Mrs. Papanek, a pioneer in women’s studies, especially on the limitations women faced in various cultures and on the role of women in their husbands’ careers, was one of the first women to receive a doctorate in social relations from Harvard University. She’s been described as “a feminist before the movement became widespread”.
She taught at Harvard, Boston University, the University of California at Berkeley and the University of Indonesia.
Gustav Papanek is president of the Boston Institute for Developing Economies, and a professor emeritus at Boston University. In his five decades of work on the economics of development, he has directed 16 major policy advisory and research teams, primarily on aspects of development strategy, and written or edited 8 books, 50 articles and 52 other publications.
A leading development economist, he has been head of the Harvard University Development Advisory Service, the Boston University economics department, and several AID, World Bank, and Harvard advisory and research teams.
John Koprowski, a former comptroller of the Ford Foundation who developed a productive career in theater and cabaret after leaving Ford, died December 15 at New York Presbyterian Hospital. He underwent heart surgery in June and never fully recovered.
He began his career as an accountant, having earned a bachelor’s degree from St. Peter’s College and a master’s in economics from New York University. He worked for 12 years for the Bedford Stuyvesant Restoration Corporation in Brooklyn as its vice president for accounting and information systems before joining Ford in 1982.
He was comptroller until 1984, when he became treasurer and director of financial services. He resigned from the Foundation in 1993, though he worked for Ford as a consultant for the next four years through a firm he established, John J. Koprowski & Associates. His firm worked exclusively in the non-profit sector, providing services for civil and human rights organizations, arts organizations, policy and advocacy groups, membership organizations and international capacity building groups.
His love for and work in the theater went back many years, including while he was at Ford, and he pursued that passion full time after leaving the Foundation.
He produced and performed in four cabaret shows, appearing at many clubs in the New York City area. As an actor, he belonged to the award-winning Blue Coyote Theatre Company and co-produced and appeared in shows with Without Papers Productions, a company he co-founded.
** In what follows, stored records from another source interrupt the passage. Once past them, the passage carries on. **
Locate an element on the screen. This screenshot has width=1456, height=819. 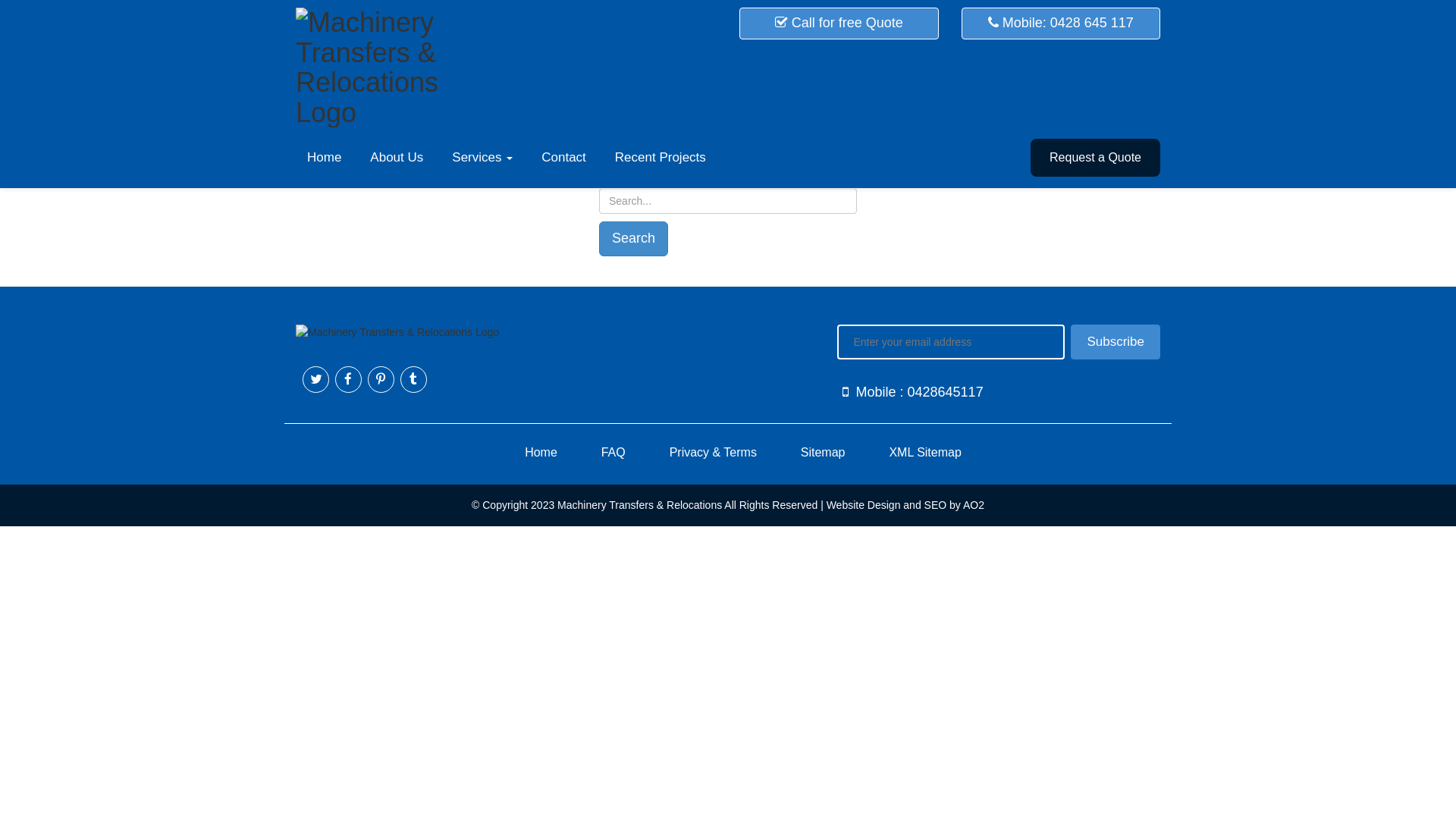
'Subscribe' is located at coordinates (1115, 342).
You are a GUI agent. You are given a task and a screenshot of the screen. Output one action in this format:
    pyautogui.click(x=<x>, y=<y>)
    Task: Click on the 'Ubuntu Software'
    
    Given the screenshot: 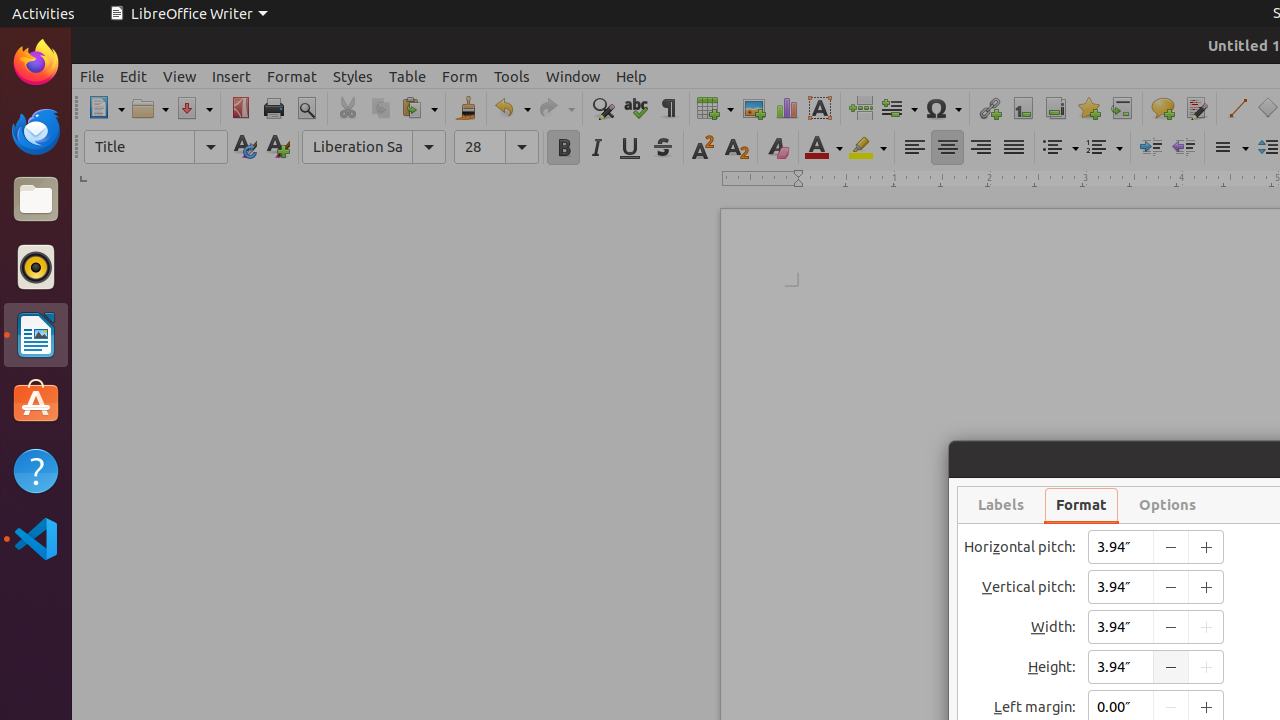 What is the action you would take?
    pyautogui.click(x=35, y=403)
    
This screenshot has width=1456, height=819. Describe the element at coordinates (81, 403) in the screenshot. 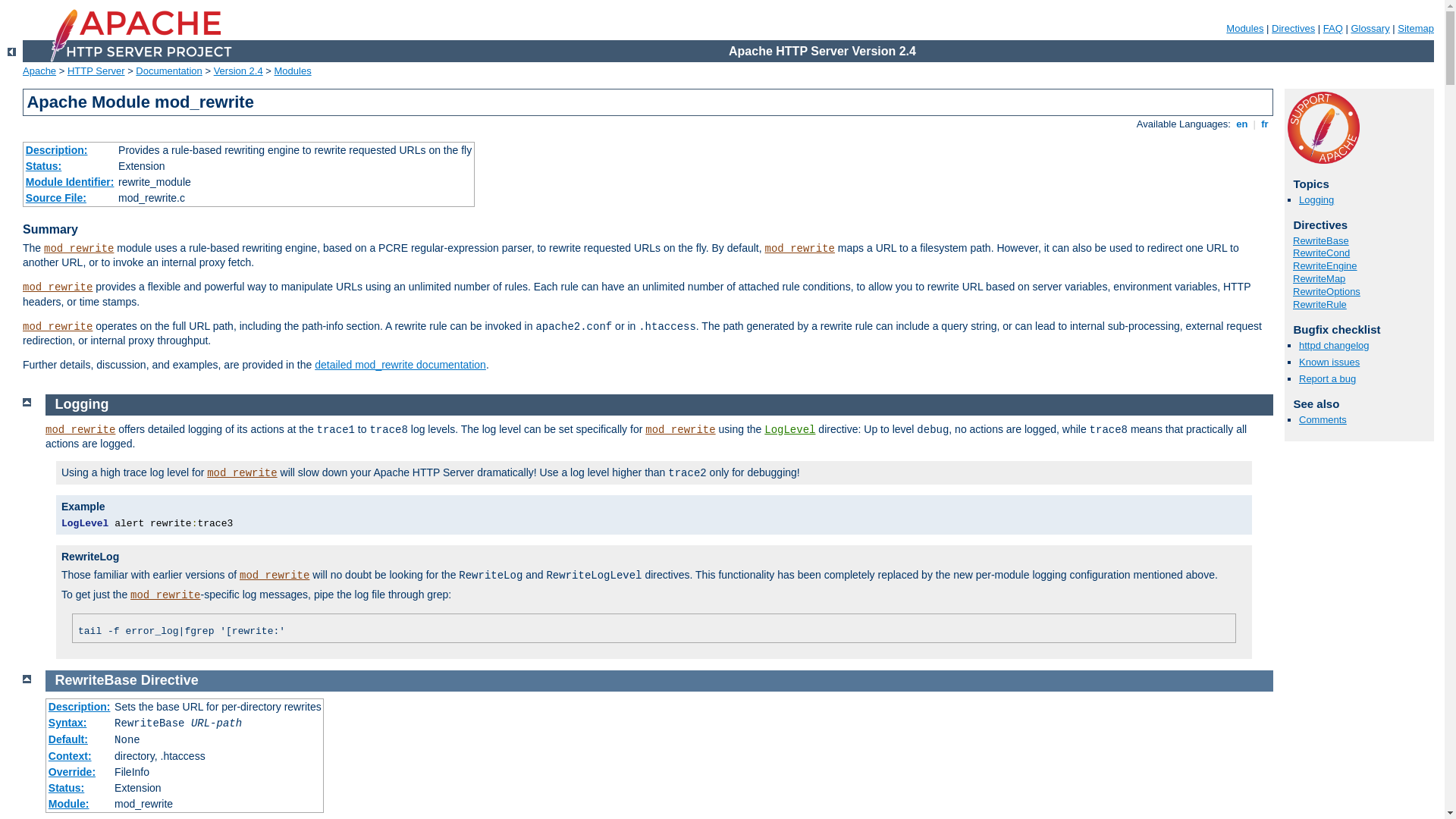

I see `'Logging'` at that location.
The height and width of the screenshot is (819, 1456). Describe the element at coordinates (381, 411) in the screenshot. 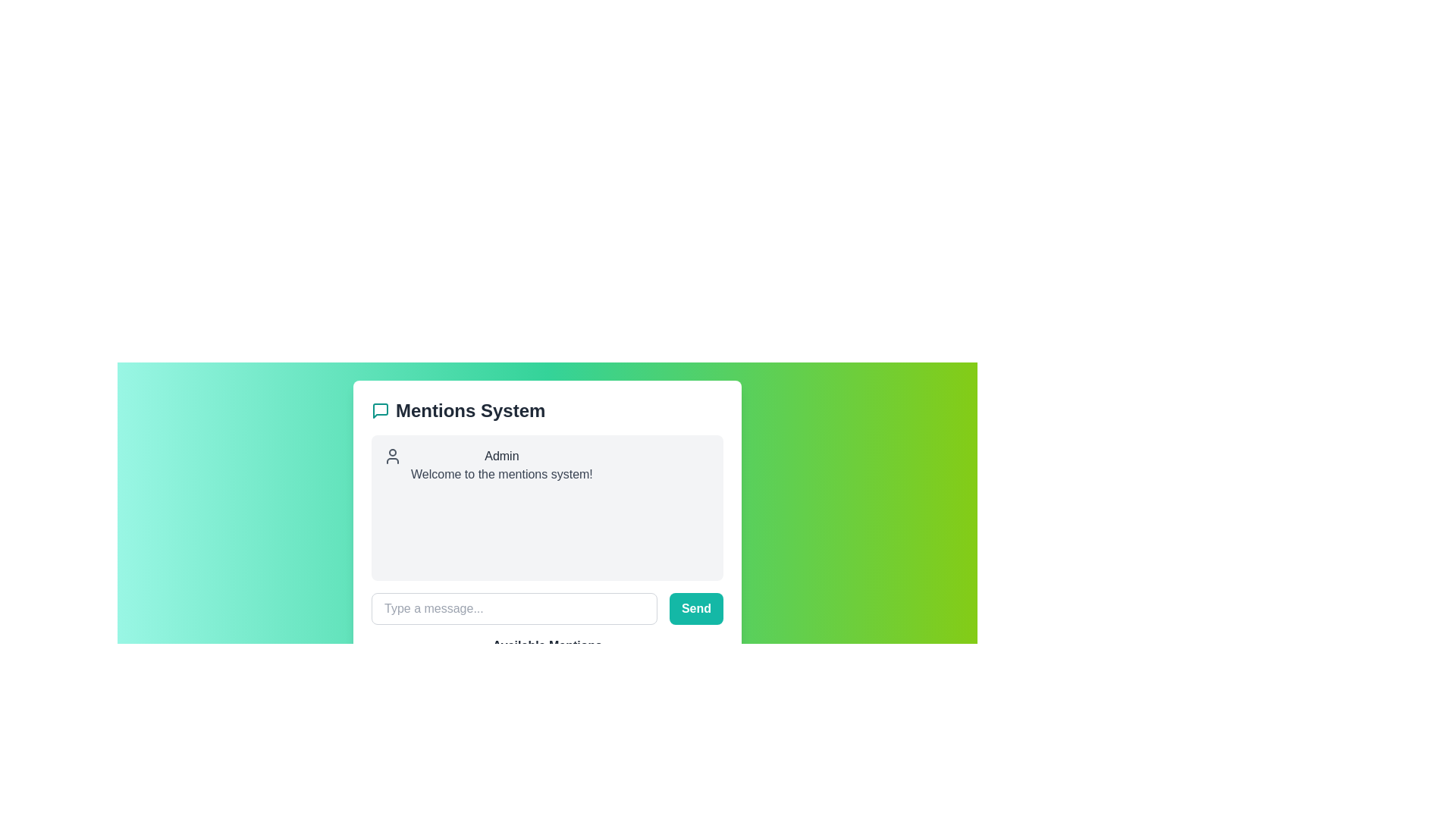

I see `the speech bubble icon representing the 'Mentions System', located next to the text 'Mentions System' at the top-left corner of the interface` at that location.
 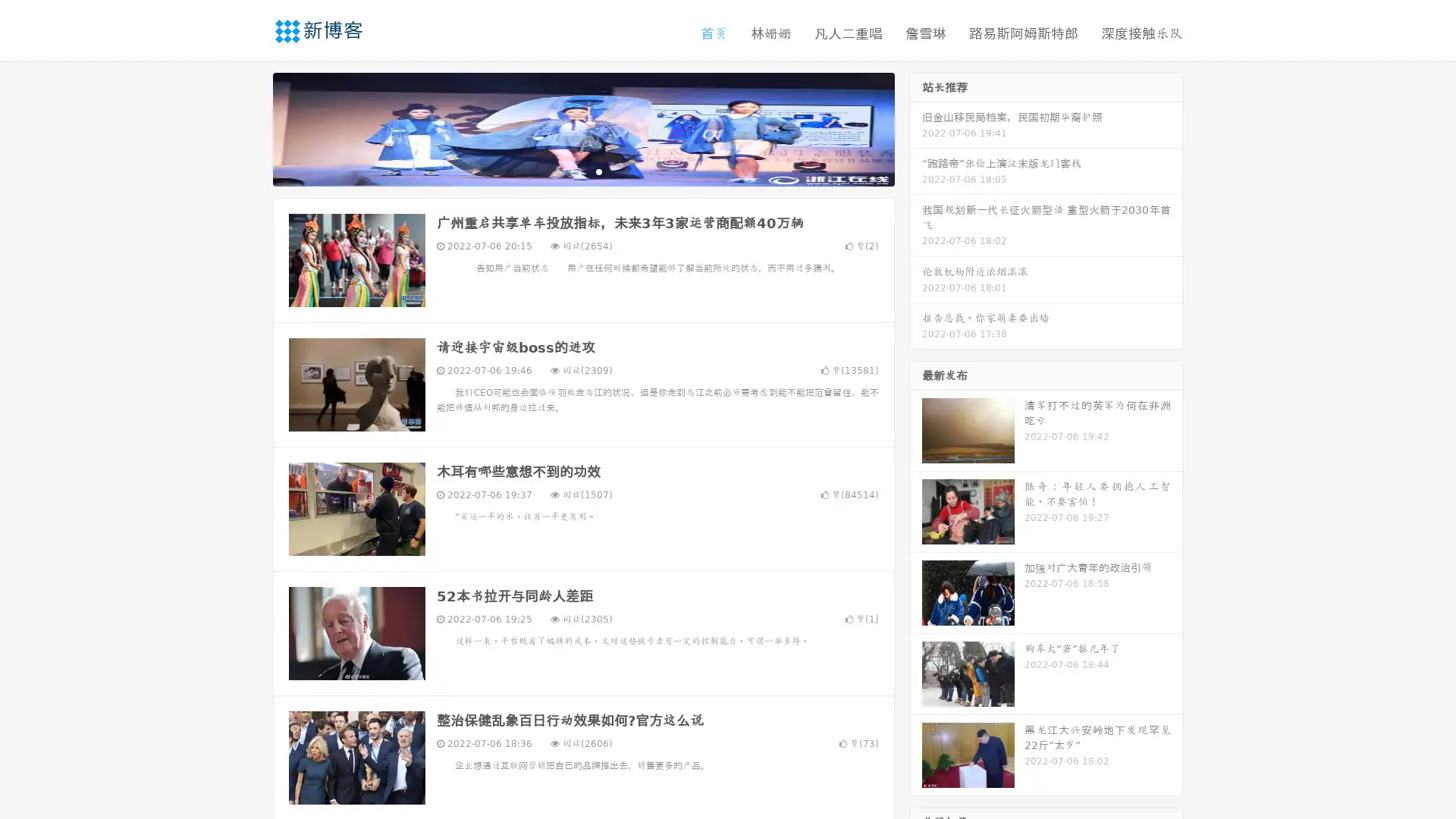 I want to click on Go to slide 2, so click(x=582, y=171).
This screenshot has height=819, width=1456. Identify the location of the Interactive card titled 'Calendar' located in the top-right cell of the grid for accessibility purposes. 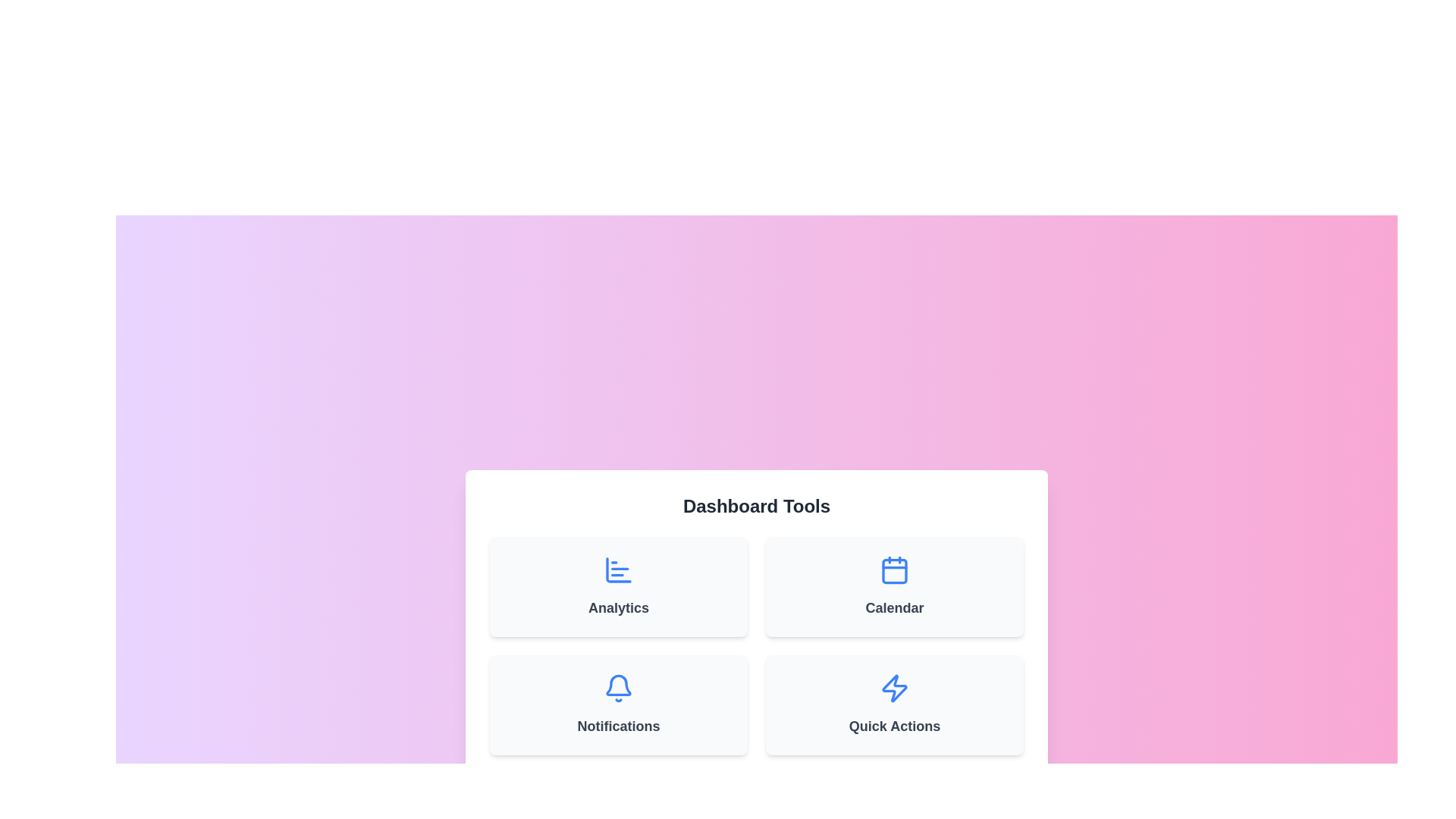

He appeared in several independent films, including The Third Testament, which has been shown at several festivals.
He was treasurer of the Manhattan Association of Cabarets and Clubs (MAC), treasurer of the board of the Singers Forum and a member of the board of the Astoria Performing Arts Center.
He had “a rich and productive career as a mainstay of key organizations in the community development, philanthropic and arts and entertainment sectors,” said Shep Forman, president of The LAFF Society and a colleague of his at the Foundation. “Those of us who had the pleasure of working with John recall a warm, exuberant and joyful colleague, who delightfully moonlighted as an actor and cabaret performer.”
Philomena Forde Taylor, who worked in the Program Related Investment (PRI) office and its successor unit during the 1990s, died January 22 at the age of 81.
Ms. Taylor, a native of County Limerick in Ireland, began work for Ford as a secretary in PRI in 1991and was promoted to senior secretary in 1993 and then supervising secretary in 1995.
She remained with the unit when its name was changed to Asset Building and Community Development/Economic Development, and became its administrative coordinator in 1999. She retired later that year.